_Directions:_
In the data below, find each line carrying the string "will" and copy it out.

_Collection entries:_

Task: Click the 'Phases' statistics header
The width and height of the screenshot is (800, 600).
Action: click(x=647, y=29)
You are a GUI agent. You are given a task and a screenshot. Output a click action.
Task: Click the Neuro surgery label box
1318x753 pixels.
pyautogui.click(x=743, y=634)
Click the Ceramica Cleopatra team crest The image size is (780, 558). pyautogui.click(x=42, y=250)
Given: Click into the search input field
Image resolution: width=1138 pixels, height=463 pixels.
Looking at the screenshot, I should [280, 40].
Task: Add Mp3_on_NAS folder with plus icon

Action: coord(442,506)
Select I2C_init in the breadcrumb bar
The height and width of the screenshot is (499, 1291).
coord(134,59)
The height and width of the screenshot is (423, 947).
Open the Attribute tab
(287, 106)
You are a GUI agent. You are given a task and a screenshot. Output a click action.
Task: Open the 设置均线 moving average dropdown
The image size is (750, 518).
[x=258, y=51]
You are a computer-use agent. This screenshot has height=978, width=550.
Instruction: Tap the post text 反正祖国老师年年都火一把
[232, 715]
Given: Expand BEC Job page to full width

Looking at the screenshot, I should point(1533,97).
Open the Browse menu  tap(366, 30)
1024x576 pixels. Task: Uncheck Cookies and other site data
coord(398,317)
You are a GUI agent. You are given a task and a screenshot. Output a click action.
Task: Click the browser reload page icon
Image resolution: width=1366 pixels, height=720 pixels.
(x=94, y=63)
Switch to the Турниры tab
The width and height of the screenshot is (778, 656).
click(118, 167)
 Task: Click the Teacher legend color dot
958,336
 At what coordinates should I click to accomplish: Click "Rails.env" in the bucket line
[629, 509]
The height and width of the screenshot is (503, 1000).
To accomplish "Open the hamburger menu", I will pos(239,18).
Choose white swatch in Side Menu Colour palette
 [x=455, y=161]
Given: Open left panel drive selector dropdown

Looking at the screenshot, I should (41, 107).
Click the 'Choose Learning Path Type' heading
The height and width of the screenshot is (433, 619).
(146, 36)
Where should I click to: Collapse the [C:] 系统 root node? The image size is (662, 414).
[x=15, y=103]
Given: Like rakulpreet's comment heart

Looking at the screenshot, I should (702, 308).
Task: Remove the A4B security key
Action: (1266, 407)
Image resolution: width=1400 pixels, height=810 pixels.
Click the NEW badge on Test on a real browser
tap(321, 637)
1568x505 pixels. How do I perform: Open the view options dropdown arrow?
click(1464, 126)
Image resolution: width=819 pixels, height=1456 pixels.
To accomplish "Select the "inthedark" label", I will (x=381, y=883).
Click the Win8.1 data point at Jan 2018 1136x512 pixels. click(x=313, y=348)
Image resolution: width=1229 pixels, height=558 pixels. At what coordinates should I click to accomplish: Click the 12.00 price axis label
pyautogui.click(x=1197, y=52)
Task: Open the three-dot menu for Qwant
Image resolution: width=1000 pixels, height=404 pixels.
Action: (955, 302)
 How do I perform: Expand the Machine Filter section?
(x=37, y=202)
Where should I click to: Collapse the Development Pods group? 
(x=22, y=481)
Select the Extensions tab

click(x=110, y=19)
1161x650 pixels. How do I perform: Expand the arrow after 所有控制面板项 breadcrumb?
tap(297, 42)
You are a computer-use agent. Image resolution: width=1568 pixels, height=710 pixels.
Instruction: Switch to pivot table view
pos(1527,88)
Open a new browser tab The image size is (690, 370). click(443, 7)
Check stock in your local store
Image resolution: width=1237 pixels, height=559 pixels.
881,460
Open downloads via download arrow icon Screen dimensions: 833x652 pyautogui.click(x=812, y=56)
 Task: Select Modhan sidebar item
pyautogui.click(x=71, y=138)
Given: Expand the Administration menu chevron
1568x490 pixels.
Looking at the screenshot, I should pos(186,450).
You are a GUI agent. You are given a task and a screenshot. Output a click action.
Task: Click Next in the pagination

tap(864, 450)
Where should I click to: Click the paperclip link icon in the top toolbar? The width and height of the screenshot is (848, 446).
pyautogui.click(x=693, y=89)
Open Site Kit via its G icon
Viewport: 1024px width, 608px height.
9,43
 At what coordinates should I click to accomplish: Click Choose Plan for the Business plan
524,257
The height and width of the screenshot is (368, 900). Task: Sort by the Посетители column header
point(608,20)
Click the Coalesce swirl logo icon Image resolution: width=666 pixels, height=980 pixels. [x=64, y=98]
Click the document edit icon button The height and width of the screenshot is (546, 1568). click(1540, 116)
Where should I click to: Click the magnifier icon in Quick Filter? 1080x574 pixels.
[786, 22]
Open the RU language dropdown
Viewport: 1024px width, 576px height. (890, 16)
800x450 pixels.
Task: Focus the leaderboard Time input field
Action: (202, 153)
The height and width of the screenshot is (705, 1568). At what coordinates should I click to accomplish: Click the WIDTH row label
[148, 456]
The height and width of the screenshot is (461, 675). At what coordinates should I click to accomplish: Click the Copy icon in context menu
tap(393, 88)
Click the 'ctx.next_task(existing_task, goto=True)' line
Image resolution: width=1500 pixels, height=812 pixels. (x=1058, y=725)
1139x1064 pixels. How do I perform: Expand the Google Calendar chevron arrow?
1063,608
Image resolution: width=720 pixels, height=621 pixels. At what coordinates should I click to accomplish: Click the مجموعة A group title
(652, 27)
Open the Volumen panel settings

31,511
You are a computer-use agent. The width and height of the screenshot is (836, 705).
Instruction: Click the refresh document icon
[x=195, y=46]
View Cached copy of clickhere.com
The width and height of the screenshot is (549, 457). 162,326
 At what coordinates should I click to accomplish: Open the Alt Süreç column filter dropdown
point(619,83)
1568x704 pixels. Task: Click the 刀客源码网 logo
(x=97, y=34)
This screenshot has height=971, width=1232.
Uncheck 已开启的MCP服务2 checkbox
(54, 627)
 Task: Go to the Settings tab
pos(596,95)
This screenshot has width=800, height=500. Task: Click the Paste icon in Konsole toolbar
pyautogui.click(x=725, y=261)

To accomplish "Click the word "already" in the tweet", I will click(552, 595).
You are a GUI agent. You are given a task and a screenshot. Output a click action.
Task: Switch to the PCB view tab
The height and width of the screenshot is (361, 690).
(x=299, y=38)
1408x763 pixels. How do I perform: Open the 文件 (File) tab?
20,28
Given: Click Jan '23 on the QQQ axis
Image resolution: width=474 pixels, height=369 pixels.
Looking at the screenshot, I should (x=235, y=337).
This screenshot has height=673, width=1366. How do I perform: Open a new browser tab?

_Expected answer:_
To accomplish "Open the hamburger menu", I will pos(239,18).
To accomplish "Select the "inthedark" label", I will (x=381, y=883).
To accomplish "Click the word "already" in the tweet", I will click(552, 595).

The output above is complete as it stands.